We wrap our dough in cling film to keep it fresh. Use a little flour on your hands and the dough to separate it easily from the film.

How to make

Preparing the dough
1. Sift the flour and salt into a bowl with one teaspoon of caster sugar. Mix well, then cube the cold fats and add them to the bowl, mixing in using a pastry cutter, a fork or your hands. If using your hands instead, make sure they aren’t too warm, or you might melt the fats. The result should be a chunky crumb, with pea-sized pieces.

2. Add the ice-cold water, one tablespoon at a time. After each tablespoon of water, stir using a spatula to fully incorporate. You may need less than 60ml of water – stop adding more when you see that the dough is starting to come together, but is not too sticky.

3. Turn the dough out onto a floured surface and shape into a ball. Wrap it in cling film and leave to rest in the refrigerator for at least two hours (or up to 5 days).

4. Once chilled, transfer the dough to a surface to roll out. Lightly flour everything, including the rolling pin, to prevent sticking.

5. Roll it into a circle slightly wider than your pie dish then transfer it into an ungreased your pie dish. To make it easier, half roll the pastry on your rolling pin, then unfold onto the dish.

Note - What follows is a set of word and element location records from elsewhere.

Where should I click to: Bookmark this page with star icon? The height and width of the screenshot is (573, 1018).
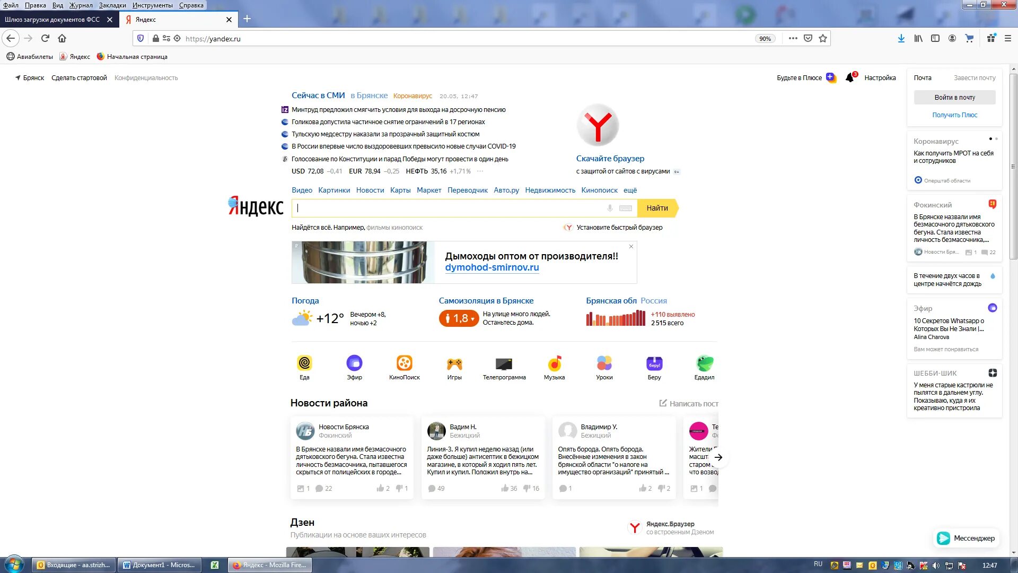pyautogui.click(x=823, y=38)
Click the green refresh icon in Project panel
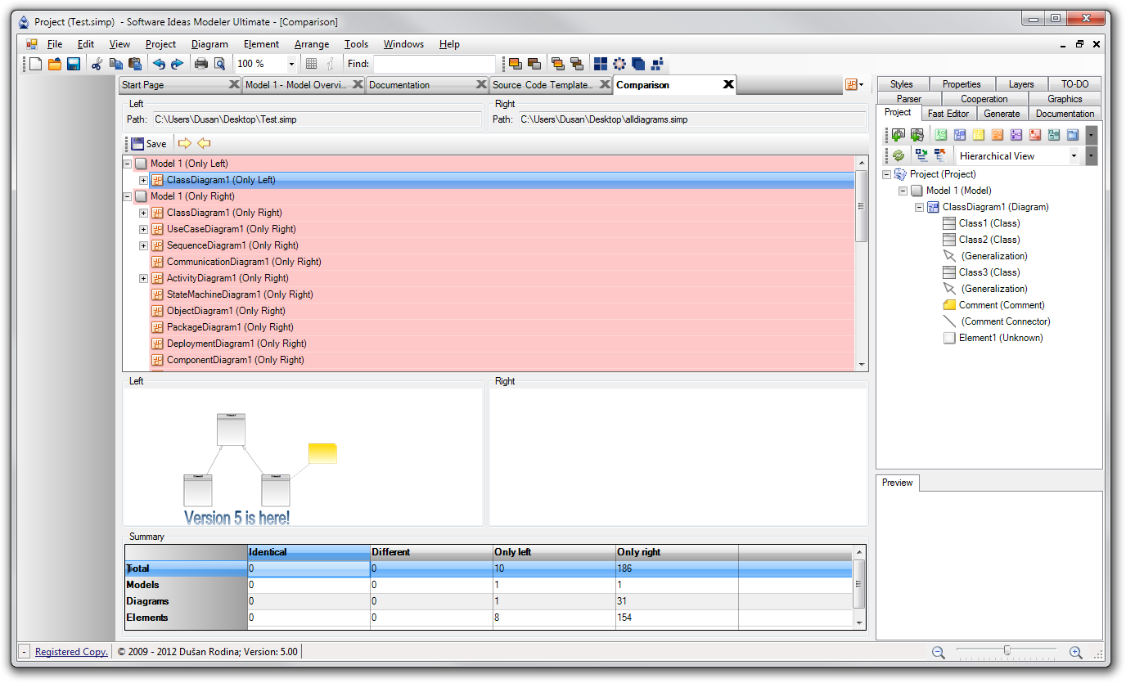Viewport: 1126px width, 683px height. (x=898, y=155)
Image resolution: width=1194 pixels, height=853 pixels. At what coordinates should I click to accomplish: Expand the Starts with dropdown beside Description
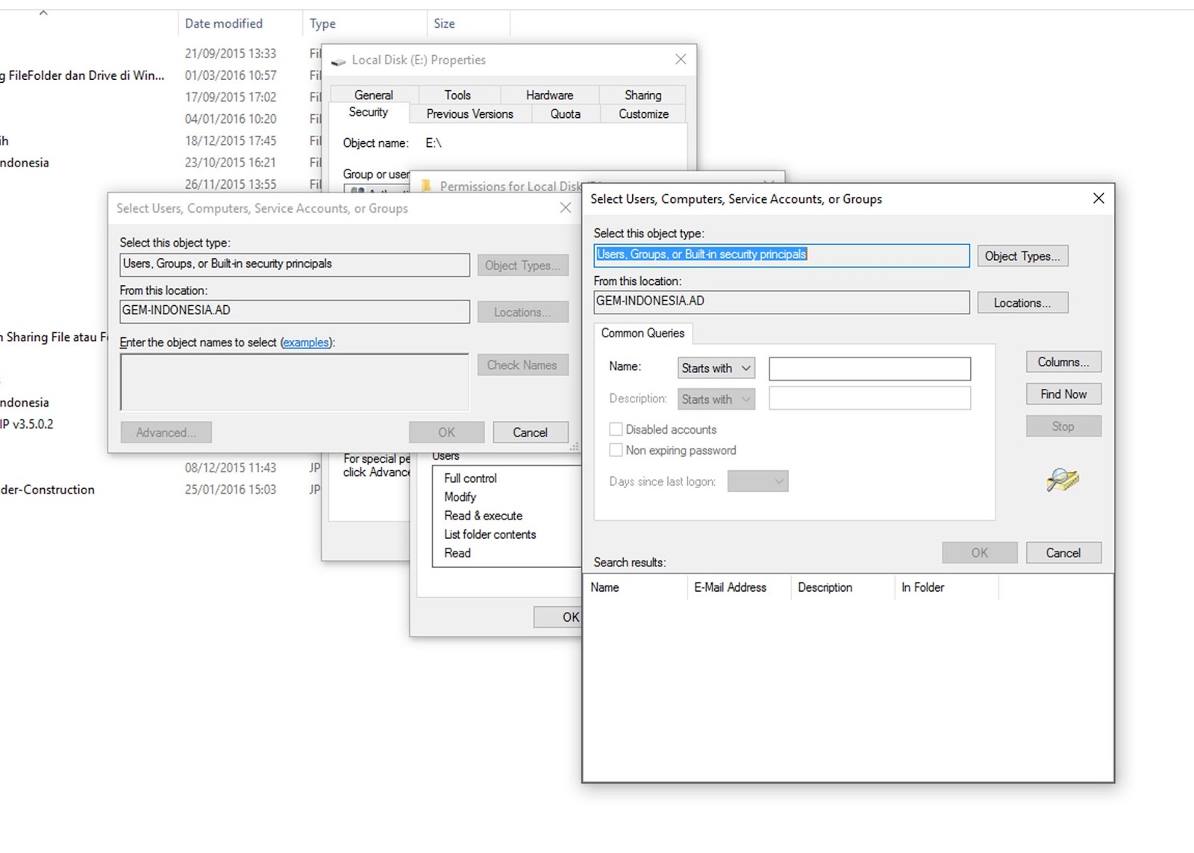click(x=714, y=399)
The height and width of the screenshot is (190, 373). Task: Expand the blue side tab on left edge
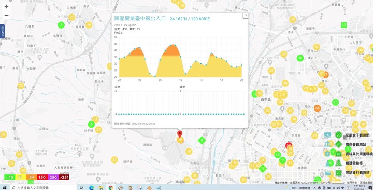point(3,31)
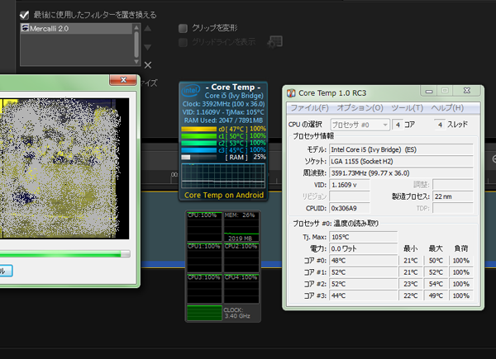Click the history graph in Core Temp gadget
The height and width of the screenshot is (359, 496).
tap(223, 175)
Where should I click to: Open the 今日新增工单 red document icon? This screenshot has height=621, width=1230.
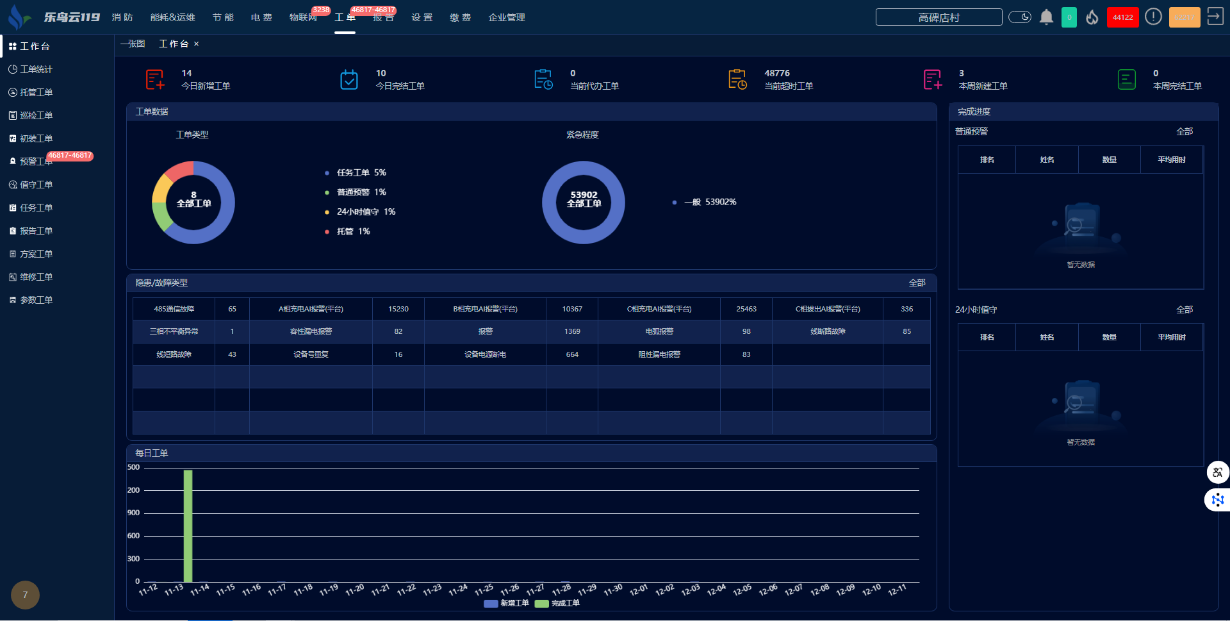pyautogui.click(x=154, y=79)
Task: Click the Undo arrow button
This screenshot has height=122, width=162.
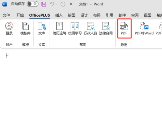Action: [52, 4]
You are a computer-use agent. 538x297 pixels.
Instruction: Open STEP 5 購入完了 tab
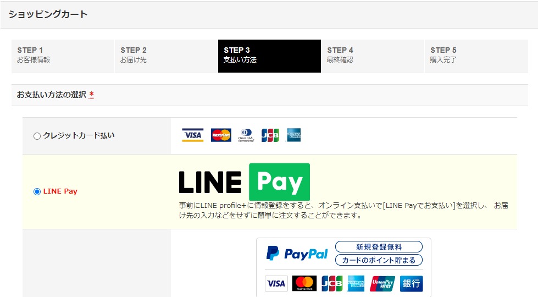(476, 56)
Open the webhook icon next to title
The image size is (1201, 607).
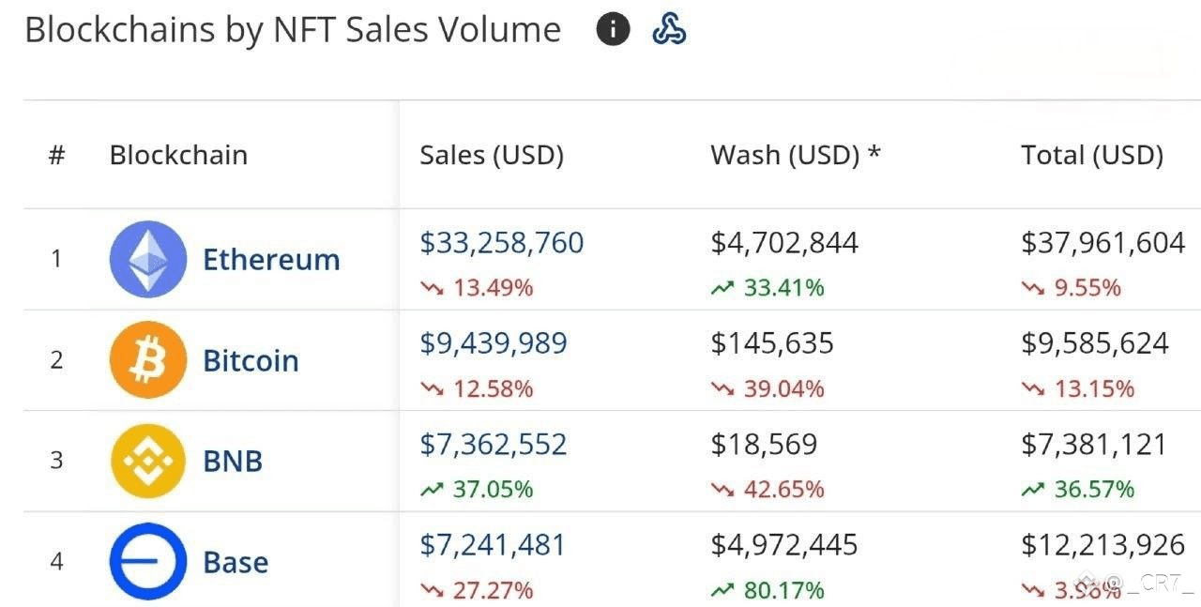point(669,29)
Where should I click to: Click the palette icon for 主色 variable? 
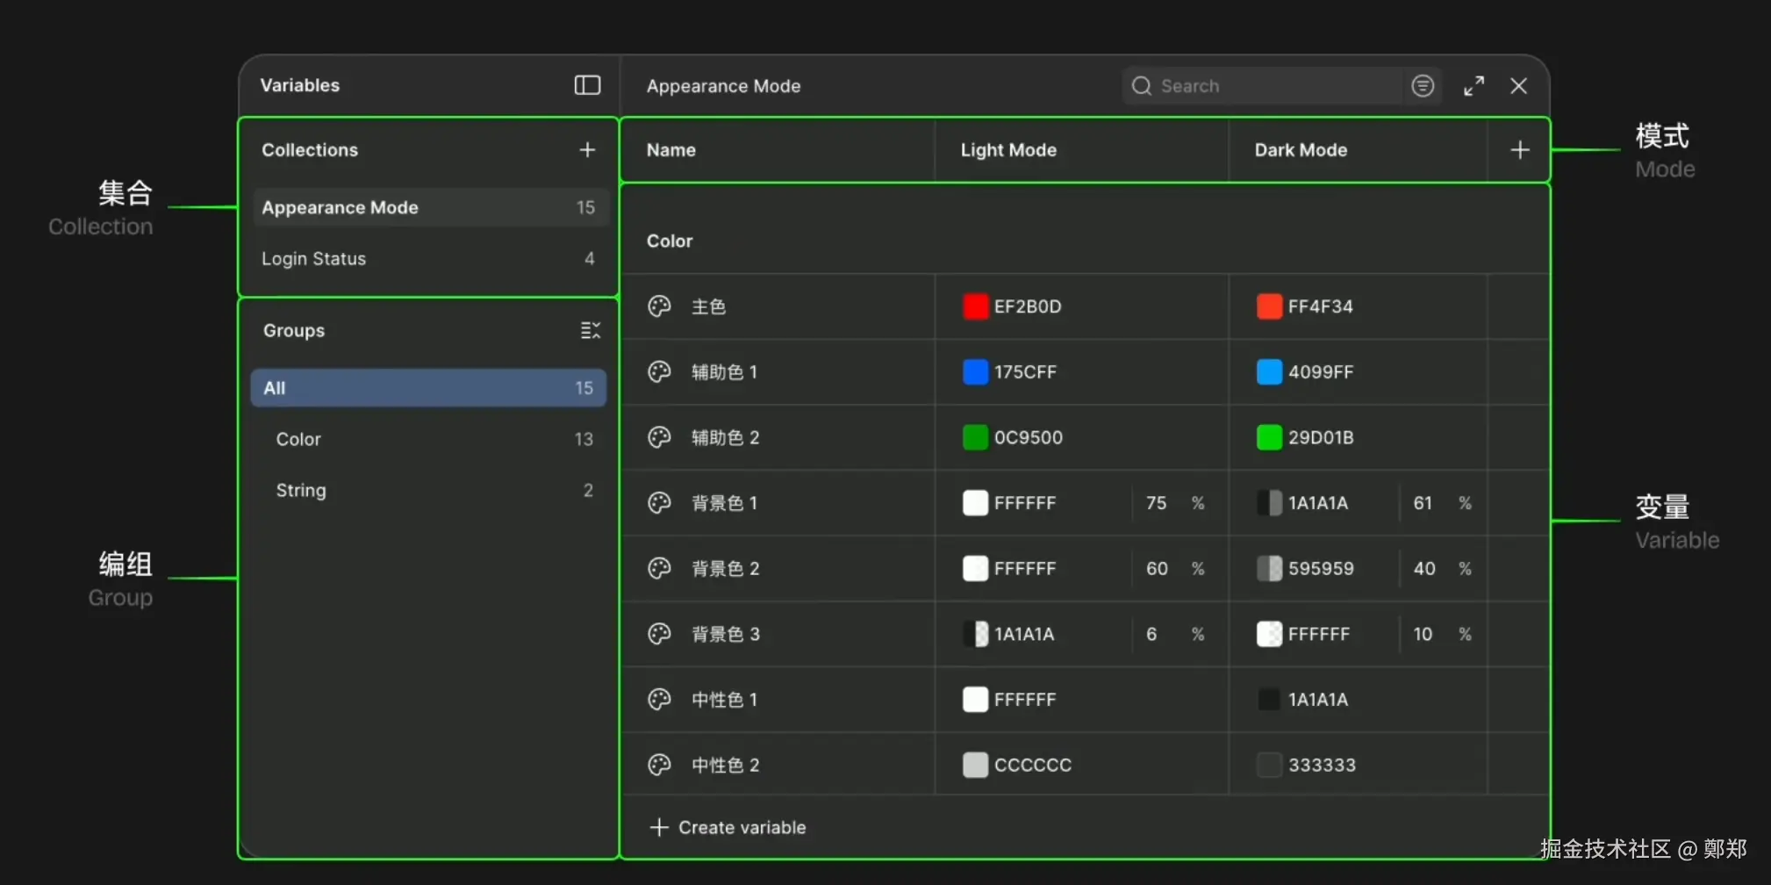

6. Make sure the pastry is snug against the side all the way around, then fold any overhanging dough back over the edge into a thick rim around the pie. Crimp the edges with the fork, or flute the edges using your fingers for an attractive crust.

7. Leave to chill in the refrigerator while you make the filling.
Making the filling & baking
1. Pre-heat the oven to 175°C. In a bowl, whisk the eggs and add all of the filling ingredients except for the pecans. Make sure everything is well combined.

2. Once mixed, remove the pie dish from the fridge. Spread the chopped pecans evenly on the pie crust, then cover with the filling. Level if necessary, then scatter the whole pecans on top. If you want, you could design a pecan pattern.

3. Bake for around 45 minutes, keeping an eye out to ensure it doesn't burn. If your edges are browning too much, you can cover them with some foil and continue baking.

4. Remove from the oven and leave cool completely. The filling will set as it cools down.

5. Serve the pie with vanilla ice cream, custard, or with whipped cream, and enjoy!
Remember to Recycle!
All the food packaging in your recipe box, as well as the box itself, is completely recyclable, so make sure you do your part to help save the planet!

To dispose of the ice packs, cut them open and pour the gel down the sink – it's totally nontoxic. In fact, you can even use it to give your houseplants a little boost.